Lenore peered out the window at the full moon nestled in a ring of silver clouds. The tranquil sight was at odds with the hammering of her heart and the jolts of the carriage on the rutted country road. In mere minutes, she would see the Lord of Rochester again… and be relinquished to him. He’d handily trapped her in this arrangement, knowing she would have no choice but to obey Lord Villar. And she mustn’t forget that she owed Rochester a debt as well. Would her moving to his lands pay her debt as well as Villar’s? Or would he want something further from her?

In mere minutes she might learn why they called him ruthless.

Thankfully, Lord Villar and his wife remained silent throughout the journey, as if they sensed that even mild conversation would take a toll on her jangled nerves.

But when the carriage trundled down the driveway of a vast estate, Cassandra reached forward and patted her hand. “Breathe, Lenore.”

Swallowing, she nodded, knotting her fists in her skirts as the conveyance rolled to a halt. Rafael exited first, helping his bride with one hand while gripping his jeweled walking stick with the other. The cane concealed a narrow, but deadly blade.

Courage bolstered by their determination to protect her, Lenore accepted the footman’s assistance out of the carriage.

Instead of being greeted at the door by the butler, Rochester himself met them in the drive. Somehow he looked even larger than he had when they’d first met. His eyes, black as sin, roved over her, searing her body with awareness of his danger. Quickly, she curtsied.

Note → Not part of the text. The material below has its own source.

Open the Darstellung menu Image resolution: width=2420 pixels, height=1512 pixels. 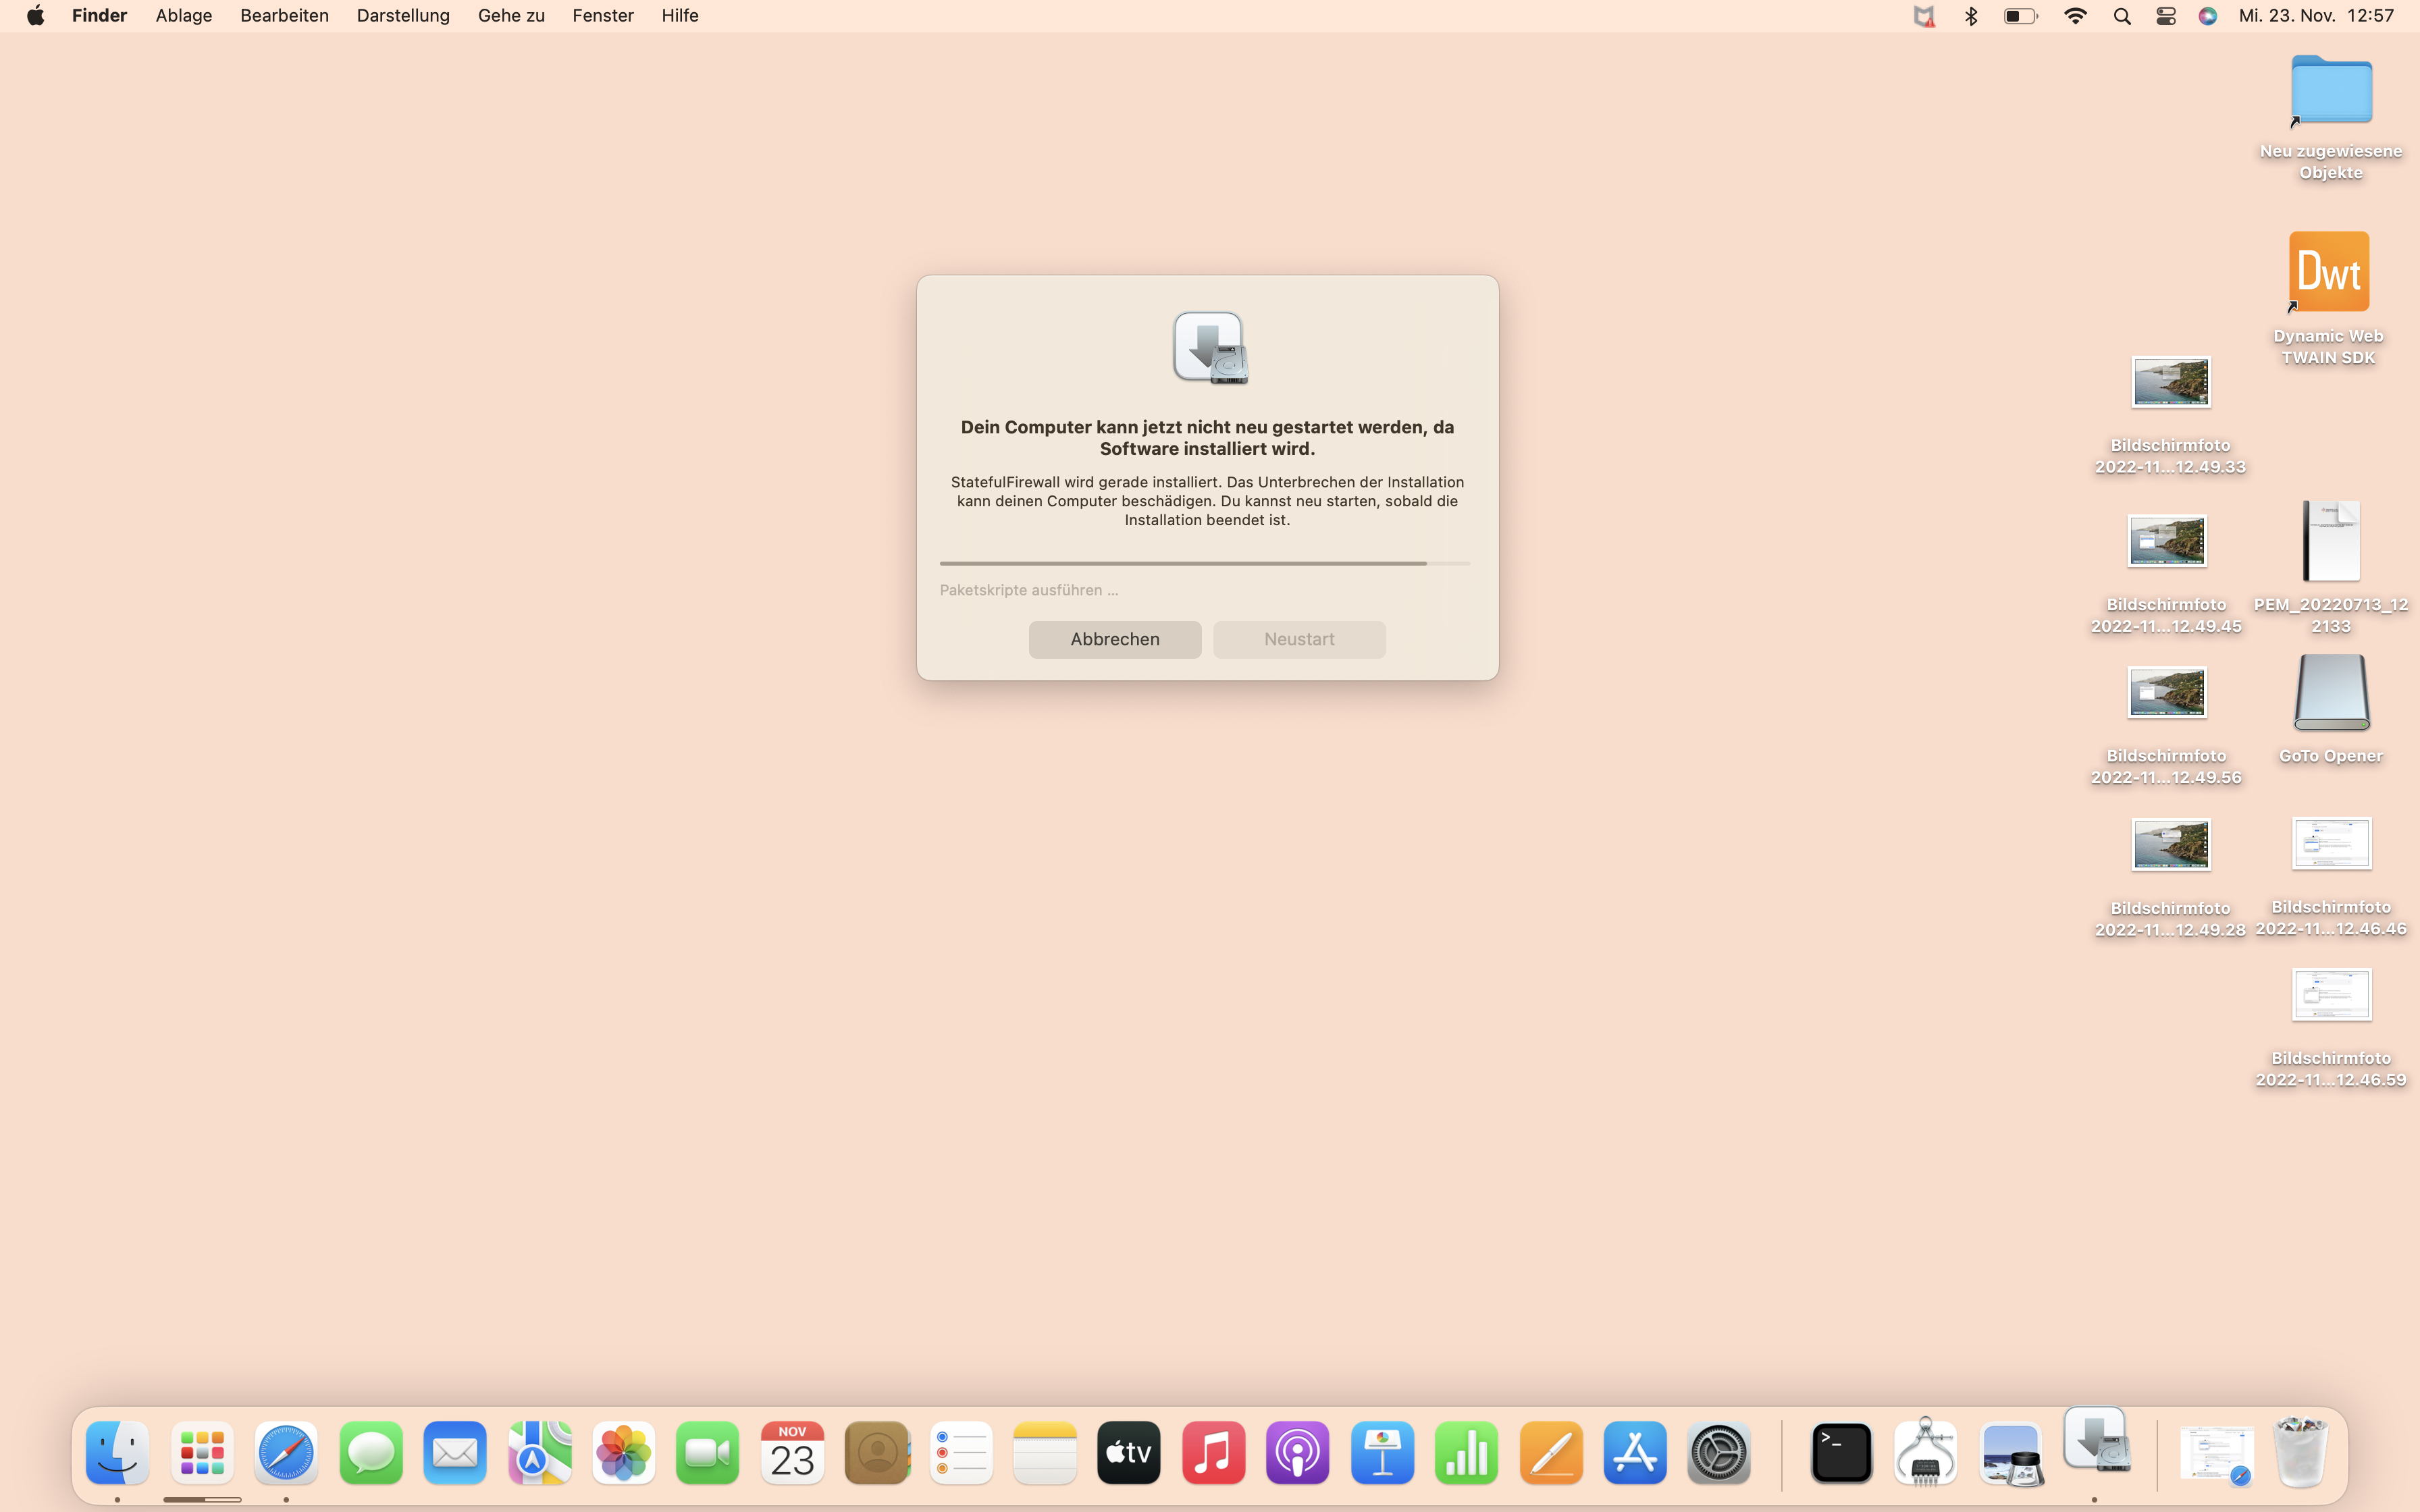coord(403,16)
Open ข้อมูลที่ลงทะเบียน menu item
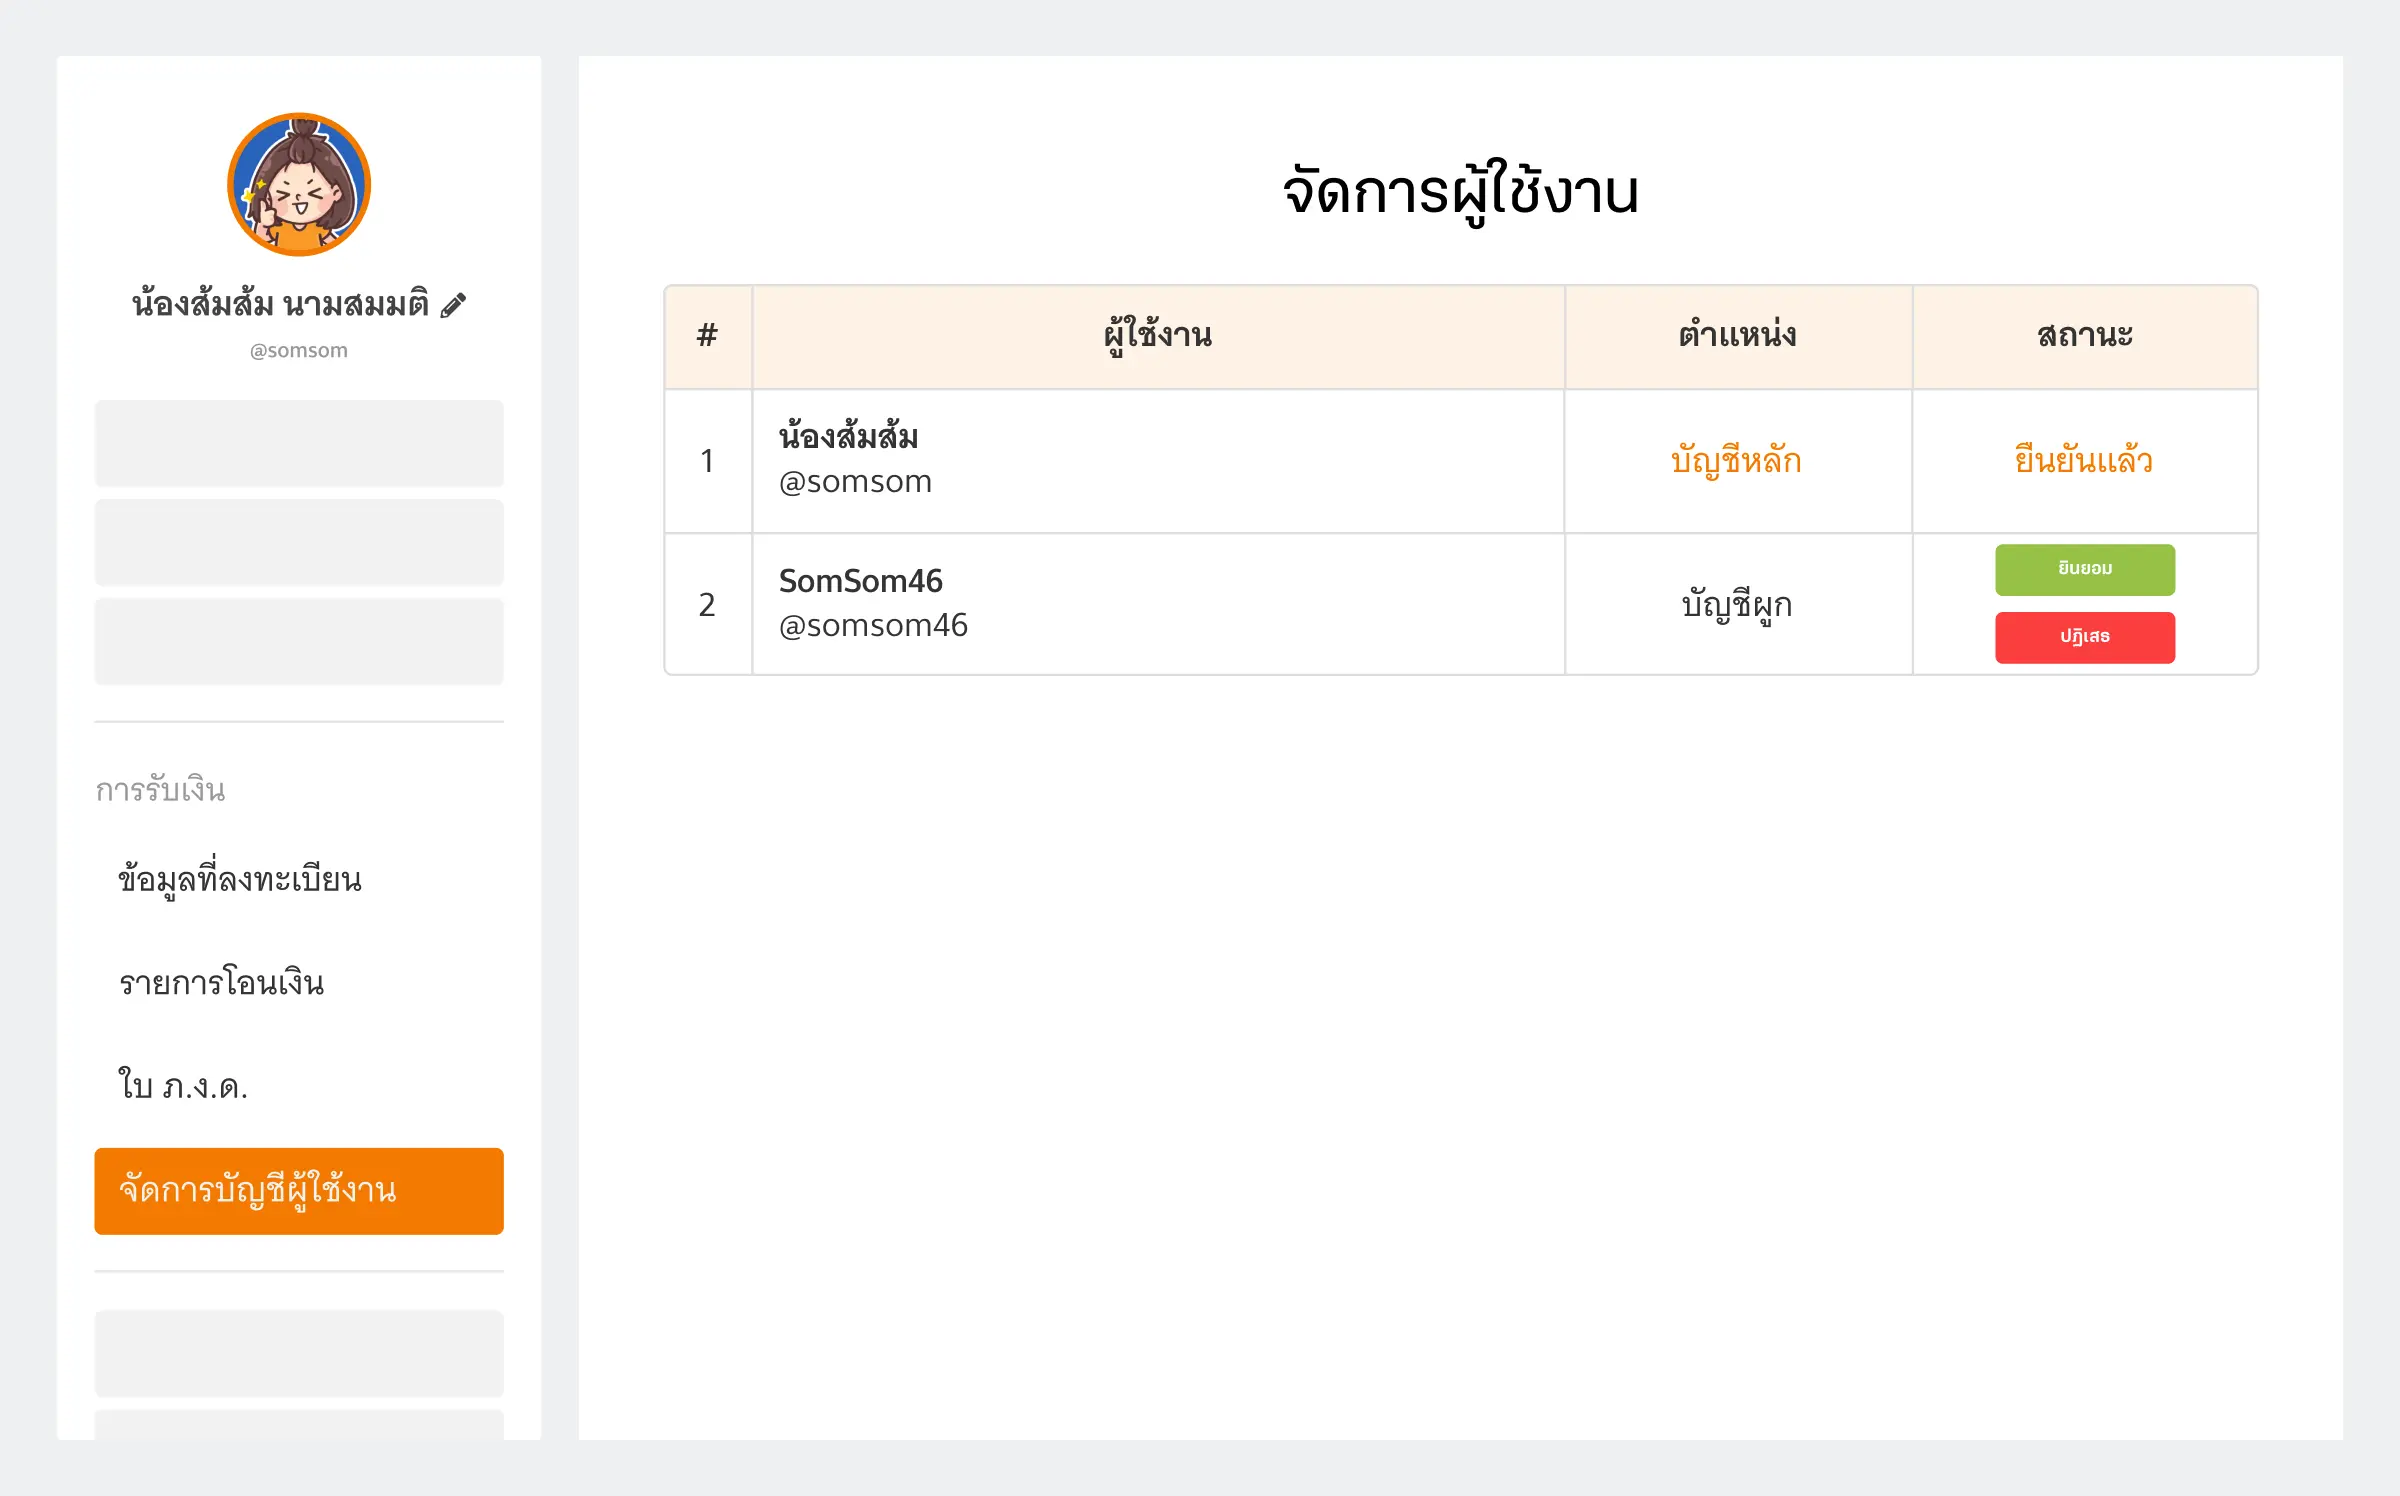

His lips curved in a smile that looked oddly triumphant before he addressed them all. “Miss Graves, Lord Villar, Lady Villar. I am happy you arrived. I trust you had a pleasant journey?”

Rafael’s eyes widened at Rochester’s greeting Lenore before a fellow Lord. Lenore met his stunned gaze and shook her head in confusion as Cassandra answered curtly, “Indeed, my lord.”

Rochester ignored Cassandra’s suspicious tone and kept his smiling gaze on Lenore. “Splendid. Now if you’ll follow me inside, I have refreshments waiting.”

Lenore started forward, but Rafael gripped her shoulder, stopping her in her tracks.